Costume for a Mourner, 2010, 8’22’
City Gallery, Nueva Zelanda. www.citygallery.org.nz
The film re-invents a dance from the ballet Le Chant du rossignol – a Ballet Russes production composed by Igor Stravinsky under the directorship of Sergei Diaghilev. The ballet was based on the popular Hans Christian Andersen tale The Nightingale, a tale of a Chinese Emperor who replaces his beloved Nightingale with a mechanical automaton. At the end of the story, as the Emperor lies prone, deathly ill, the Mourners come to dance his farewell. He is visited by Death who takes his crown and sits on his heart, flanked by the faces of his past deeds both good and bad. The Emperor calls for music to banish the ghostly apparitions and the gaze of Death’s hollow eyes, for the “bang of the great Chinese drum,”5 but his court has already forsaken him. The Nightingale hears the Emperor’s cry from her exile in the forest, returns to revive him and charms Death with the beauty of her song.
The gaps and cracks and faultlines of ‘definitive’ histories is where Spong is most comfortable with, sifting through history’s rubble to find the disparate traces that might become the material for filmic (and occasionally sculptural) thoughts. Often reminiscent of another age – of times, places and things only dreamed of or sung about – Spong’s sources are never first hand and her works are based not on research or facts, but on a rarefied blend of rumour, myth and hearsay. Spong’s viewpoint is that of an outsider – a modus operandi that allows her to inhabit the ambiguous space between histories and cultures, to dance on the peripheries, and consequently to direct us back to her chosen subject’s ideological framework and the conditions of its social mediation.

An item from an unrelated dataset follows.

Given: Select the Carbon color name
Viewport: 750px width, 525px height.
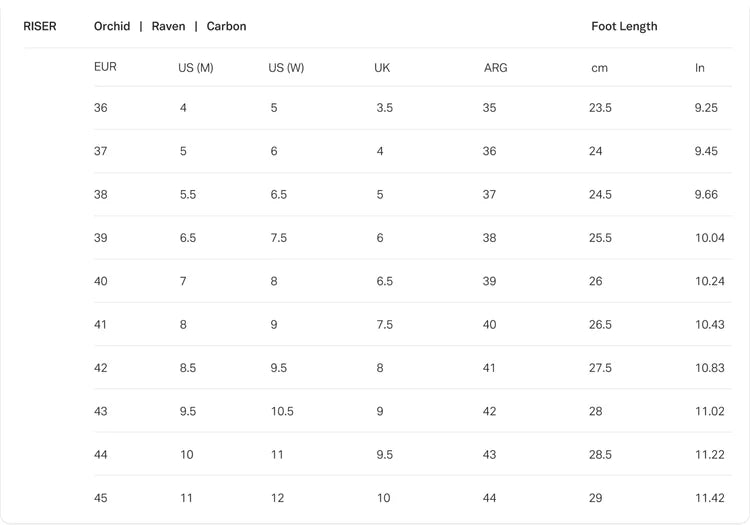Looking at the screenshot, I should click(x=226, y=26).
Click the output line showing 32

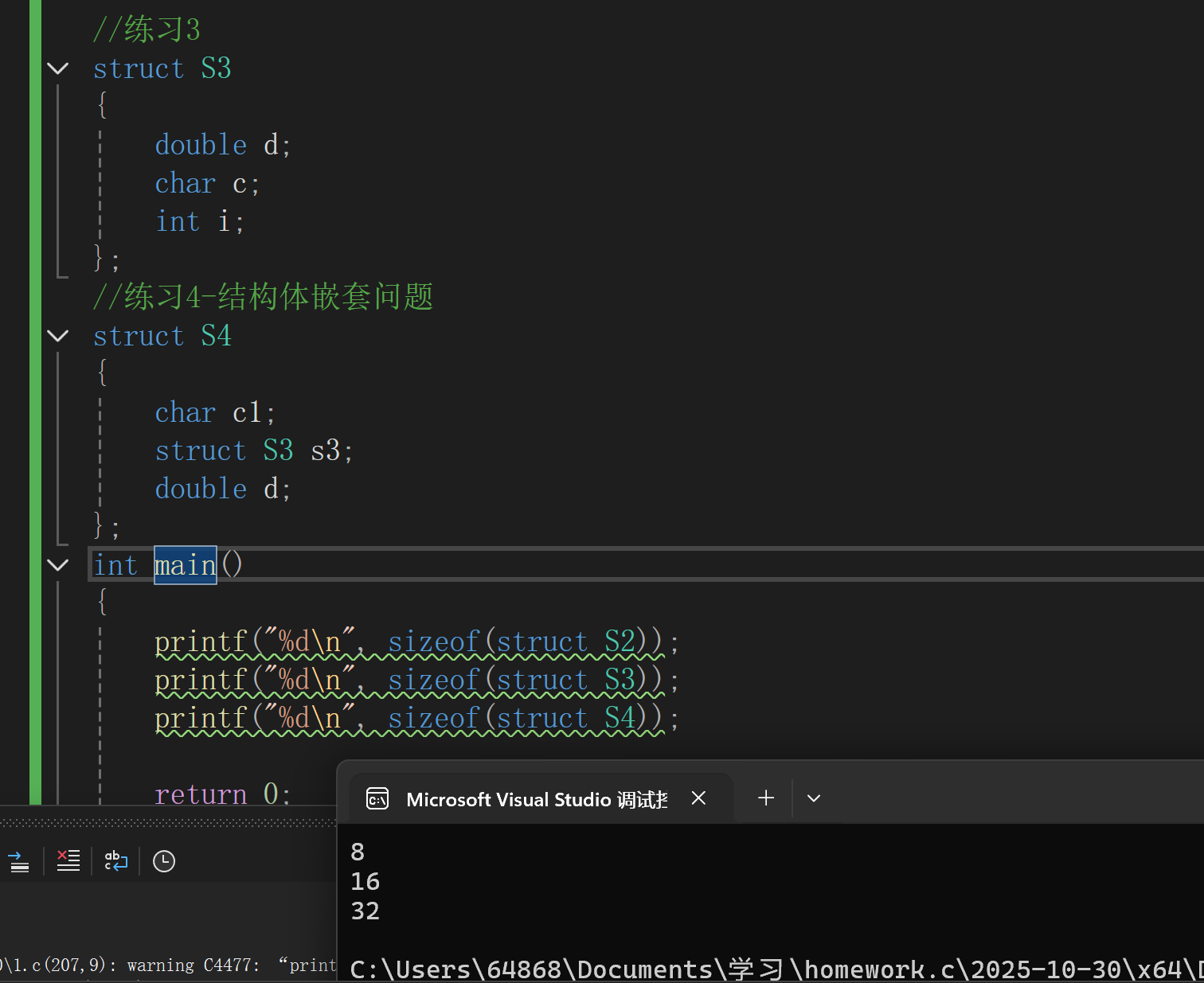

Sriwhana Spong (1979, Auckland, New Zeland). Since graduating from Elam School of Fine Art in 2001, Sriwhana Spong’s work has been exhibited throughout Australasia and more recently in the USA and Europe. As well maintaining a schedule of solo shows, Sriwhana has participated in exhibitions such as: For Keeps, Auckland Art Gallery, Auckland; New World Records, Sutton Gallery, Melbourne (2009); Turbulence: 3rd Auckland Triennial, Artspace, Auckland (2007); A Tale of Two Cities, Busan Biennale, Busan (2006); Cultural Futures, St. Paul Street Gallery, Auckland (2005); and Break Shift, Govett-Brewster Art Gallery, New Plymouth (2004). In 2005 Spong was the winner of the Trust Waikato National Contemporary Art Award, in 2007 she completed a residency at Artspace Sydney, and in 2008 she participated in the ISCP Studio Residency Program in New York City.